To be an effective businessperson, you need to check your ego at the door as you come into work. There is no prize for boosting your own ego and proving to a client you are right and they are wrong.

There is a very subtle difference between giving good advice and proving to all the world how clever you are. Every conversation and discussion with a client should boost the client’s ego, in a subtle and sincere way. Ego selling relies on sincerity, (and if you can fake that, you have it made – boom boom) but you can have some fun as well.

If a couple of ladies obviously in their twilight years walk into our shop, I will say, “What can I help you young ladies with today?” They will see that I am making a joke, but they also feel good about it. The alternative? “Are you old, computer-illiterate hags OK?” Tell me which one sounds better!

In the late 1720s, General James Oglethorpe had an architect friend who was in prison for a bad debt. He was treated so badly he died. Oglethorpe started to investigate the ill-treatment of all prisoners. He found the prisons were mainly full of skilled people who owed money. Many of them died. Oglethorpe could not bear to see skilled men killed off in this way.

In 1730, Oglethorpe formulated a plan to obtain the release of some prisoners to establish a new colony to be inhabited by such prisoners.

Oglethorpe had a great deal of trouble convincing King George II that his idea was worthwhile. Then, in a moment of ego-selling brilliance, Oglethorpe suggested that the colony be named Georgia, after the king.

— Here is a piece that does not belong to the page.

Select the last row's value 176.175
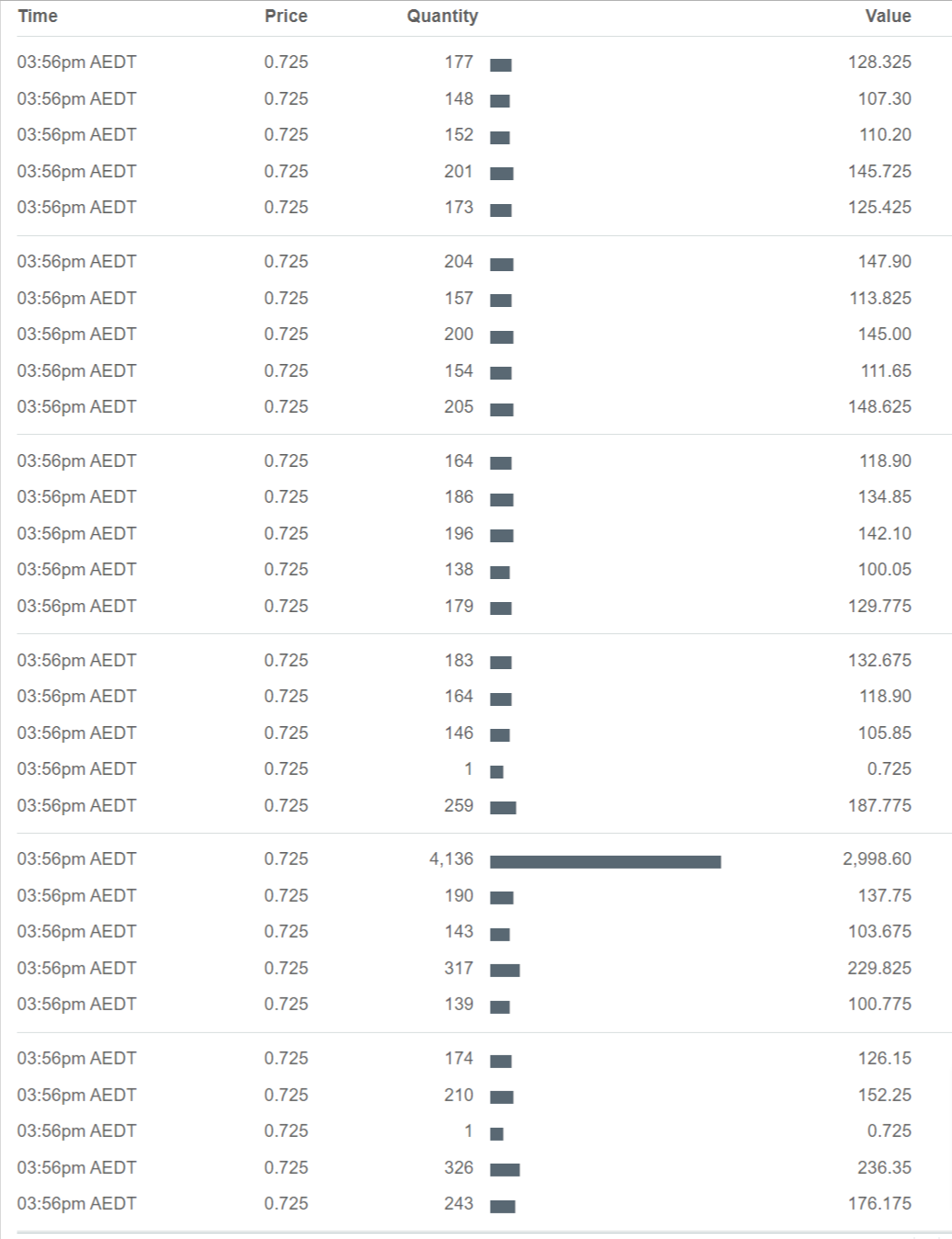This screenshot has width=952, height=1239. [879, 1204]
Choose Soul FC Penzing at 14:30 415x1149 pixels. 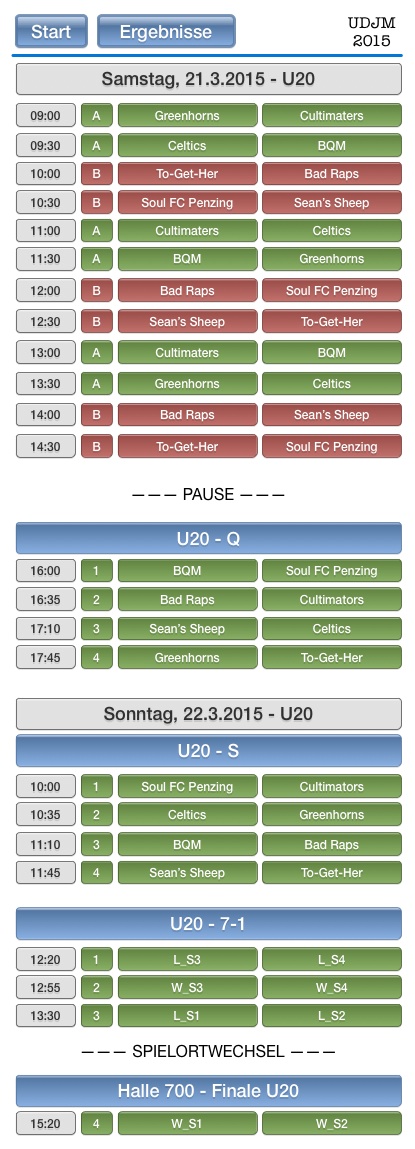[331, 446]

In a royal charter signed on 20 June 1732, King George II granted the right for the colony of Georgia and gave a piece of land for it on the seacoast below South Carolina. With some ego selling, Oglethorpe had achieved his desired outcome with land and even some finances. I am quite certain that King George II would not have succumbed if Oglethorpe had put his ego above the king’s and suggested the new colony be named Oglethorpia!